Researchers pioneer new window architecture making solar energy collection more efficient
Window panes that use engineered quantum dots to split and absorb different parts of the solar spectrum can be used to help reduce solar electricity costs, researchers at Los Alamos National Laboratory announced on Tuesday.
Researchers pioneered a double-pane window architecture that incorporates two varieties of designer quantum dots.
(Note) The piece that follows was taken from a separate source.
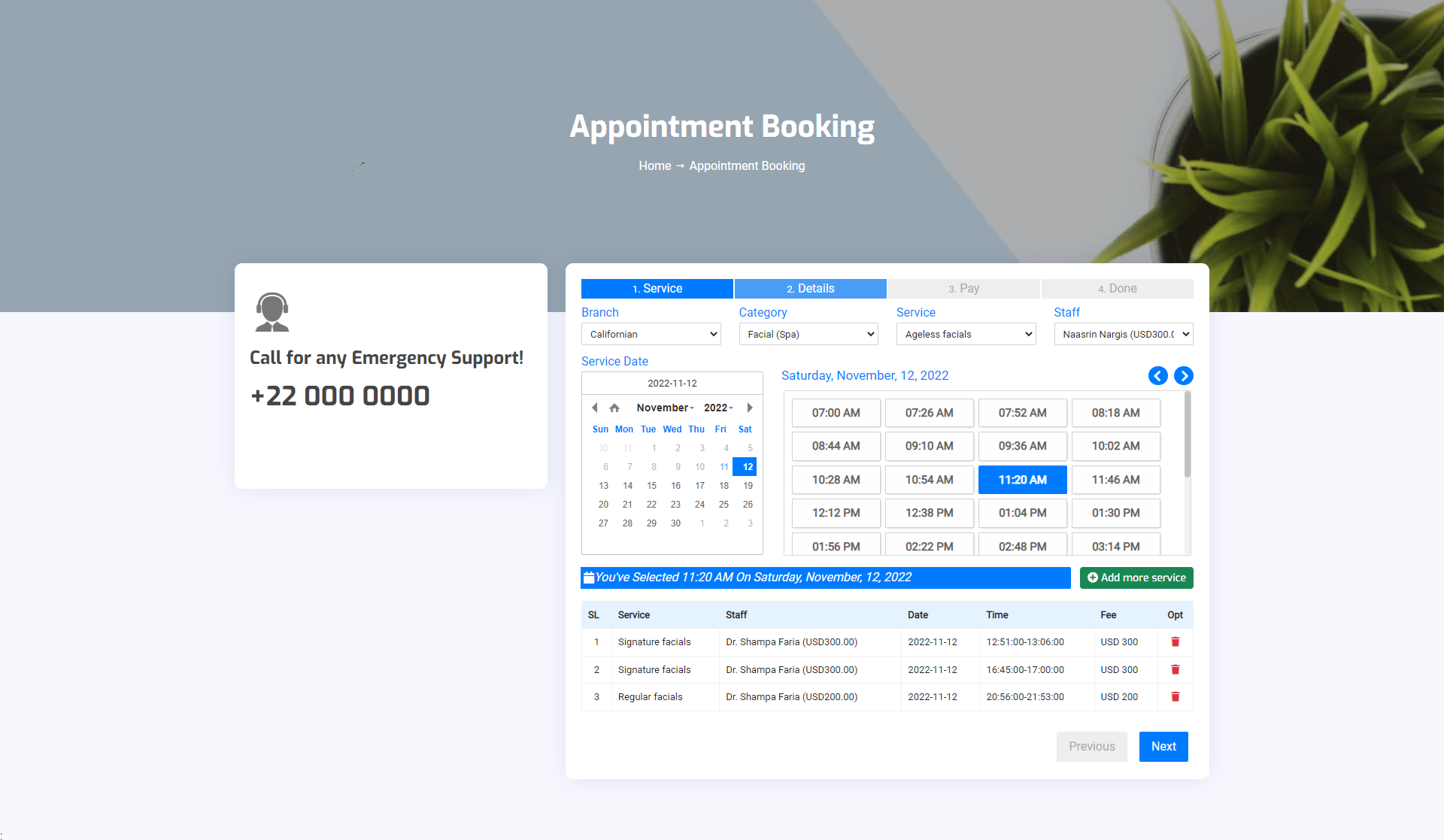Open the Pay step tab
Screen dimensions: 1444x840
coord(963,289)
The quantum dots have been found to generate electricity more efficiently and provide shading.
“Because of the strong performance we can achieve with low-cost, solution-processable materials, these quantum-dot-based double-pane windows and even more complex luminescent solar concentrators offer a new way to bring down the cost of solar electricity,” Victor Klimov, a lead researcher at Los Alamos National Laboratory, said. “The approach complements existing photovoltaic technology by adding high-efficiency sunlight collectors to existing solar panels or integrating them as semi-transparent windows into a building’s architecture.”
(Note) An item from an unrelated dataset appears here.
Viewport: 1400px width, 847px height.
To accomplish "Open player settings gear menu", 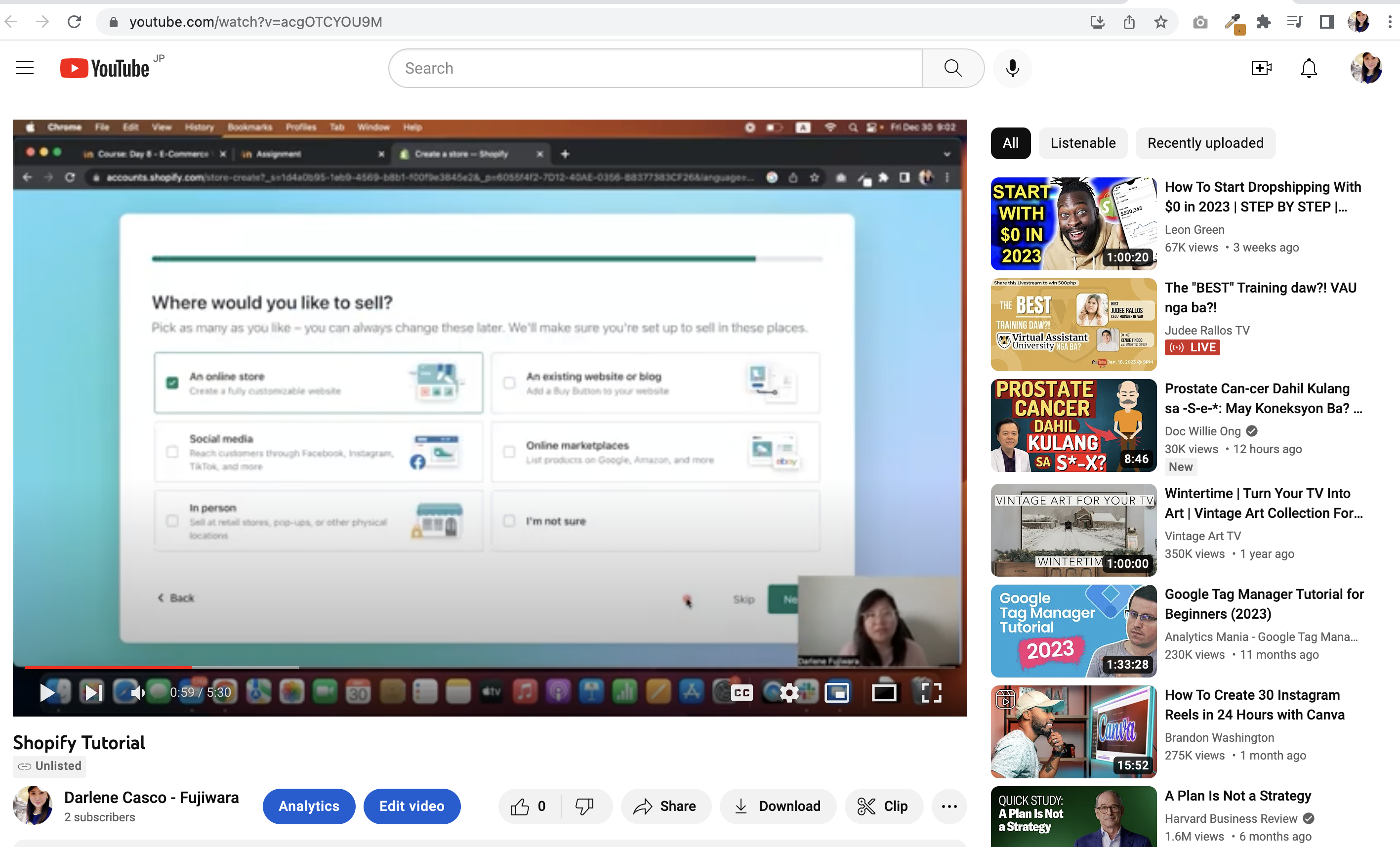I will (788, 692).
Researchers identify “solar-spectrum splitting” as a core element of the breakthrough. It allows for the separation of higher- and lower-energy solar photons. Higher-energy photons are capable of generating a higher photovoltage, which drives total power output.
“To achieve this, the Los Alamos team incorporates into quantum dots ions of manganese that serve as highly emissive impurities,” a Los Alamos National Laboratory release stated. “Light absorbed by the quantum dots activates these impurities. Following activation, the manganese ions emit light at energies below the quantum-dot absorption onset. This trick allows for almost complete elimination of losses due to self-absorption by the quantum dots.”
A layer of highly emissive manganese-doped quantum dots are placed on the fronts of glass panes, and copper indium selenide quantum dots are placed on the backs of glass panes. While the manganese-doped quantum dots absorb blue and ultraviolet solar light, the copper indium selenide quantum dots absorb the rest of the spectrum.
After absorption, the light is re-emitted to edges of the panes for collection by solar cells.